Mendengar lengking suara seorang perempuan meminta tolong. aku lantas berlari
keluar dari mimpi. Perempuan itu terkapar, dihajar seorang pria yang telah ia
tikam sampai berdarah."

Apa kamu pernah dengar, Ver, tentang air mata yang turun dari mata sebelah kiri. Itu tangis yang terbit dari kesedihan, dan aku telah mencongkelnya. Membuangnya jauh-jauh.
Dadaku
bergemuruh. Kelindan kisah yang pernah ia sampaikan hari kemarin, berlari-lari
di telingaku.
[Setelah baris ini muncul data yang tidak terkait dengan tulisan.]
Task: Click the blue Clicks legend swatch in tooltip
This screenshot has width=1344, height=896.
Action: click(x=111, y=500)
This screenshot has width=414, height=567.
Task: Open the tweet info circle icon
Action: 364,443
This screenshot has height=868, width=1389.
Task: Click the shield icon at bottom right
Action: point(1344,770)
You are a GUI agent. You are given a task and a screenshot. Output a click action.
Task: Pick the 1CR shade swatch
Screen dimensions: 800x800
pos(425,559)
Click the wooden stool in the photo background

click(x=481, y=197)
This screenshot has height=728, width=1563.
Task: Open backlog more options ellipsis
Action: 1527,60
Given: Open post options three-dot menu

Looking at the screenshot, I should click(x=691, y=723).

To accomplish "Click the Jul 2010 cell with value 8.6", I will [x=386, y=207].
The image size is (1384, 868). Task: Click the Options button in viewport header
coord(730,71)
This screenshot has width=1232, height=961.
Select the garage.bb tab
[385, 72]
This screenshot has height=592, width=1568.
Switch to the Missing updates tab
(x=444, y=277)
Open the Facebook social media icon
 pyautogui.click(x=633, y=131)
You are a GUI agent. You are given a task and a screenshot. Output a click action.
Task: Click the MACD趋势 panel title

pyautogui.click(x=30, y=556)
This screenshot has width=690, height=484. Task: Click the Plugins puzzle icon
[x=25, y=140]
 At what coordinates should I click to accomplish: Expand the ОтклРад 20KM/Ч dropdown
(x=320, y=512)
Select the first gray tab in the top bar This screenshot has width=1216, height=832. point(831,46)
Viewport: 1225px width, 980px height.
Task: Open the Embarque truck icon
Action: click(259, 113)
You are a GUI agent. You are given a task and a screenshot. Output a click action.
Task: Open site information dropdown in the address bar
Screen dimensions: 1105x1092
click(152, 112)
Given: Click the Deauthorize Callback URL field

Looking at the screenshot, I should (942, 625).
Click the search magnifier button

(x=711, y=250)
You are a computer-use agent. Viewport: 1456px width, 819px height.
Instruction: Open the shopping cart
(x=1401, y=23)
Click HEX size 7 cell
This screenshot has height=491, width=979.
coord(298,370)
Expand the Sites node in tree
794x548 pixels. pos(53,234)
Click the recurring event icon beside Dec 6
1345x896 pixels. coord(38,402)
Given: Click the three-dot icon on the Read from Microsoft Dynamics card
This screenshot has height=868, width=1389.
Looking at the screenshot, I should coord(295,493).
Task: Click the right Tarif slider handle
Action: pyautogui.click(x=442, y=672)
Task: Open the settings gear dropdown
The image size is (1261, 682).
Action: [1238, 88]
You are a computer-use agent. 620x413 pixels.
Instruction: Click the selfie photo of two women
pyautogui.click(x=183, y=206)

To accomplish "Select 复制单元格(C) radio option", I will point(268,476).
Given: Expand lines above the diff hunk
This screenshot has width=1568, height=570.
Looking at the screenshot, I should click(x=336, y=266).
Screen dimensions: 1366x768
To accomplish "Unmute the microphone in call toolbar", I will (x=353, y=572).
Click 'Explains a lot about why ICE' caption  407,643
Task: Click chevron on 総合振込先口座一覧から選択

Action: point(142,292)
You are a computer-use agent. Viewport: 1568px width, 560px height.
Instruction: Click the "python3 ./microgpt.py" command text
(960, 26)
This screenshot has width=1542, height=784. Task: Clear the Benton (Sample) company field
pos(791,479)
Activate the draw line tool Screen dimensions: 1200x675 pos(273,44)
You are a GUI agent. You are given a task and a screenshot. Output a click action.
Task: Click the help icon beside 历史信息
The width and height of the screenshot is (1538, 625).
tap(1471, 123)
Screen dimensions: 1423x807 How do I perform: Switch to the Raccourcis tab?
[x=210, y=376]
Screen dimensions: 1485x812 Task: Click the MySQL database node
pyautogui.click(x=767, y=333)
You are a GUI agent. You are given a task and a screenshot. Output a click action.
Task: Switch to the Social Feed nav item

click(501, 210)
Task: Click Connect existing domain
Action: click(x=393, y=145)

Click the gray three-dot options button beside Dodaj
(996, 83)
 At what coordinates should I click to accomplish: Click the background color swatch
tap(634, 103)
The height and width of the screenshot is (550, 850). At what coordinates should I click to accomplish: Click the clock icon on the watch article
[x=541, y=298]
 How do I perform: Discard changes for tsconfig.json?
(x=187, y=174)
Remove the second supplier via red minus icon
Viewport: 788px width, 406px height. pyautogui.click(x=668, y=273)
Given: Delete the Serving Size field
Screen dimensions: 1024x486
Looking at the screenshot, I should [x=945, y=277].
Aku belum lupa ceritanya tentang seorang lelaki yang mengejarnya
hampir delapan tahun lamanya, mendapatkannya, menawarkan sebuah rumah kecil,
yang berakhir menjadi terungku baginya. Ia mengendap dalam sebuah ruang kamar
hingga menjadi tulang; menangis sembunyi-sembunyi di bawah kolong berbau arang;
meraung bersama mata yang menyala merah nyalang; bersama seorang lelaki yang
kerap menjadikannya samsak dan berteriak jalang.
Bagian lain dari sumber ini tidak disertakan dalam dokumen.